The departures come during a critical planning period when VA is working to finalize the new platform for an initial launch on Oct. 1.
Banks voiced concerns about the program’s “deteriorating and rudderless leadership” and called on VA to be more forthcoming with Congress about the modernization effort. Despite multiple requests, he said he has yet to meet with officials in charge of the program.
“I am dedicated to pursuing a constructive oversight agenda to encourage VA to make the right decisions, but any engagement is difficult without stable leadership,” Banks wrote. He requested Wilkie provide an unredacted organizational chart of the Electronic Health Record Management Office, including contractors and vacancies, by Sept. 7.
VA Press Secretary Curt Cashour told Nextgov the VA appreciates the congressman’s views and will respond to him directly.

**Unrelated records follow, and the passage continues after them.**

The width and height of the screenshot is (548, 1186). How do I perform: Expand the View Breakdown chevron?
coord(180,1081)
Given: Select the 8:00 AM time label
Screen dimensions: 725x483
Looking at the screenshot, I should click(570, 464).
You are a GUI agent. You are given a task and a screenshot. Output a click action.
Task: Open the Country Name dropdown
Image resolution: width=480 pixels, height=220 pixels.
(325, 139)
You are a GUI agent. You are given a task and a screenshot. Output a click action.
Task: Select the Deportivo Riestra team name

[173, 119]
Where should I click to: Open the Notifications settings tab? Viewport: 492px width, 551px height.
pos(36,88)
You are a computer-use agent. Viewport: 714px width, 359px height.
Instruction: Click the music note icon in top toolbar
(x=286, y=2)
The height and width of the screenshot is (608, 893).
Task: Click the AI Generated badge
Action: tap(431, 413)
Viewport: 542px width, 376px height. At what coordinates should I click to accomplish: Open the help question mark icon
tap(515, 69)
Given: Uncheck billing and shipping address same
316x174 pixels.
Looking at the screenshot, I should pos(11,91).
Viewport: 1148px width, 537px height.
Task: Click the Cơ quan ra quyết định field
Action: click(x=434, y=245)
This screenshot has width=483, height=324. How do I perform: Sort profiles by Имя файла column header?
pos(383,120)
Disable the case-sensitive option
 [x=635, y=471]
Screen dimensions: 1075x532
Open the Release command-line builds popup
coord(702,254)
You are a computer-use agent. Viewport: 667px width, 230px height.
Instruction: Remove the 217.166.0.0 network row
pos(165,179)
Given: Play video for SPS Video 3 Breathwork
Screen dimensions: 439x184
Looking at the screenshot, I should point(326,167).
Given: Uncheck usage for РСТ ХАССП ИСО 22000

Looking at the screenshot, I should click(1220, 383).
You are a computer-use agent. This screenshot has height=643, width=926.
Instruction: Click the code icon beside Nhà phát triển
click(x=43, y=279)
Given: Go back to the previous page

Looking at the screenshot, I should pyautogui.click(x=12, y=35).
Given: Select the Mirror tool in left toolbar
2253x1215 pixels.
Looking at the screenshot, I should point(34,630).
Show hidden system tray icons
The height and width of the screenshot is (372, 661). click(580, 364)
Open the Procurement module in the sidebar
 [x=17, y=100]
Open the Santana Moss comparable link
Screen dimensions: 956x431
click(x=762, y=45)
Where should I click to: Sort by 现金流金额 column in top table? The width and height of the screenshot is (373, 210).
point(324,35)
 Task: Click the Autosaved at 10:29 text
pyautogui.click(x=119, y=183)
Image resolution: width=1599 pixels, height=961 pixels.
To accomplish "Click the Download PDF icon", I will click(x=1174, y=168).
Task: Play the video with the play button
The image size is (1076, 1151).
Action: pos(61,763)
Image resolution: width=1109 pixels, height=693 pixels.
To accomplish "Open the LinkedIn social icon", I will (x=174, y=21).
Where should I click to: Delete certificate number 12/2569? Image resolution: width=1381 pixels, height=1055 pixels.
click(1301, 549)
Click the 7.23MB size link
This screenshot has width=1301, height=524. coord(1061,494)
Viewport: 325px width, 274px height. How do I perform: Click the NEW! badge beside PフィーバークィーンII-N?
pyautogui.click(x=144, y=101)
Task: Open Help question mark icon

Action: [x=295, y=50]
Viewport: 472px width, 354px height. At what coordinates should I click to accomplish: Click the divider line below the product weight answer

After wasting more than $1 billion over six years on failed attempts to overhaul its outdated EHR system, VA in May signed a 10-year, $10 billion deal with Cerner Corp. to put the agency on the same health record platform as the Pentagon. Meanwhile, VA will spend about $1 billion per year to keep its old system, VistA, up and running, according to Government Accountability Office calculations.
VA plans to begin rolling out the platform at three facilities in the Pacific Northwest in October and have everything fully up and running by March 2020, then-acting Secretary Peter O’Rourke told Congress in June. Officials planned to spend August and September developing a project management plan with Cerner, but agency leaders seem to have butted heads over the program’s trajectory.
“Over the last few weeks, it has become clear to me that VA’s leadership intends to take the [electronic health record] modernization effort in a different direction than we were headed,” Morris said in her resignation letter, which she posted to Twitter.
This isn’t the first time the IT overhaul has stirred controversy within the agency.
In a report published earlier this month, ProPublica revealed the three-man cabal of private advisers to President Trump tried to derail the project based on a personal disdain for Cerner’s software. VA officials said disagreements over the program might have even led to the firing of former Secretary David Shulkin.
Wilkie tapped John Windom, executive director of the EHR Modernization office, to replace Morris in an acting capacity.
“VA will benefit from John’s strong background on this project as it begins the transition to the new system for the benefit of veterans’ care in the future,” Wilkie said in a statement.
The inaugural hearing of the House Veterans’ Affairs Technology Modernization subcommittee is scheduled for Sept. 13. In a Stars and Stripes op-ed, Banks said the panel will focus on the role of the Interagency Program Office in holding the VA and Defense Department accountable for health record interoperability efforts.